[Start of section]

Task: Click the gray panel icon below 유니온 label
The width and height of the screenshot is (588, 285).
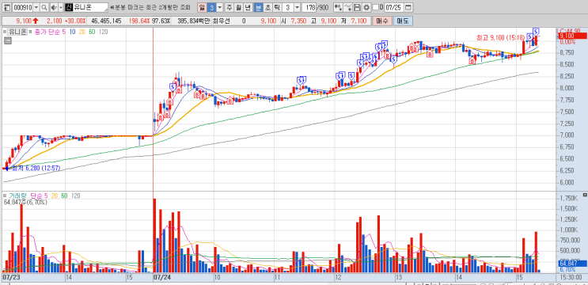Action: point(8,40)
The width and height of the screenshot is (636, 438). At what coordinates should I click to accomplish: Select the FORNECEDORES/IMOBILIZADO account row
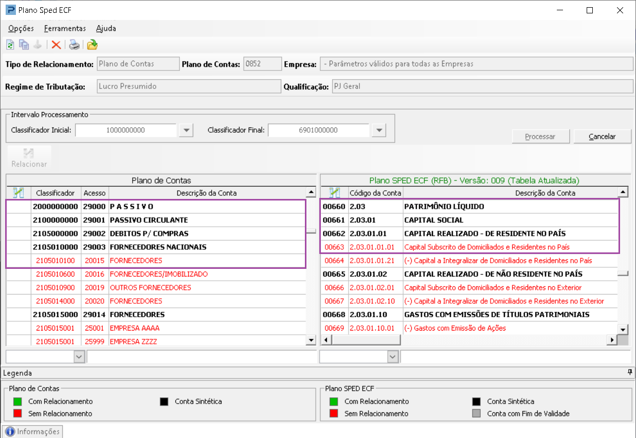click(x=159, y=274)
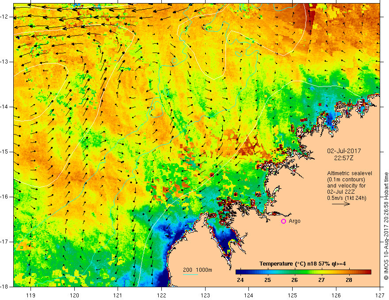Click the 0.5m/s (1kt 24h) velocity label
Image resolution: width=389 pixels, height=300 pixels.
(x=347, y=198)
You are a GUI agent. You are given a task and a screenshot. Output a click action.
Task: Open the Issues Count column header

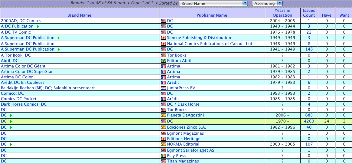(309, 13)
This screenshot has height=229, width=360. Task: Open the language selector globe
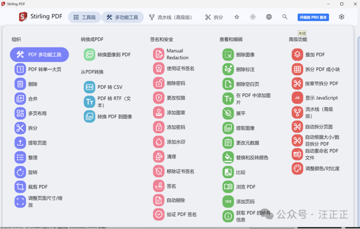(269, 17)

[End of section]

**What to do**
Output the data exactly. Pictures don't belong in the result.

**Answer section**
Task: Click the gray panel icon below 유니온 label
The width and height of the screenshot is (588, 285).
Action: point(8,40)
The width and height of the screenshot is (636, 438). At what coordinates should I click to accomplish: Select the FORNECEDORES/IMOBILIZADO account row
click(x=159, y=274)
Click the 0.5m/s (1kt 24h) velocity label
Image resolution: width=389 pixels, height=300 pixels.
(x=347, y=198)
You are a GUI agent. You are given a task and a screenshot. Output a click action.
Task: Open the Issues Count column header

(309, 13)
This screenshot has height=229, width=360. Task: Open the language selector globe
(269, 17)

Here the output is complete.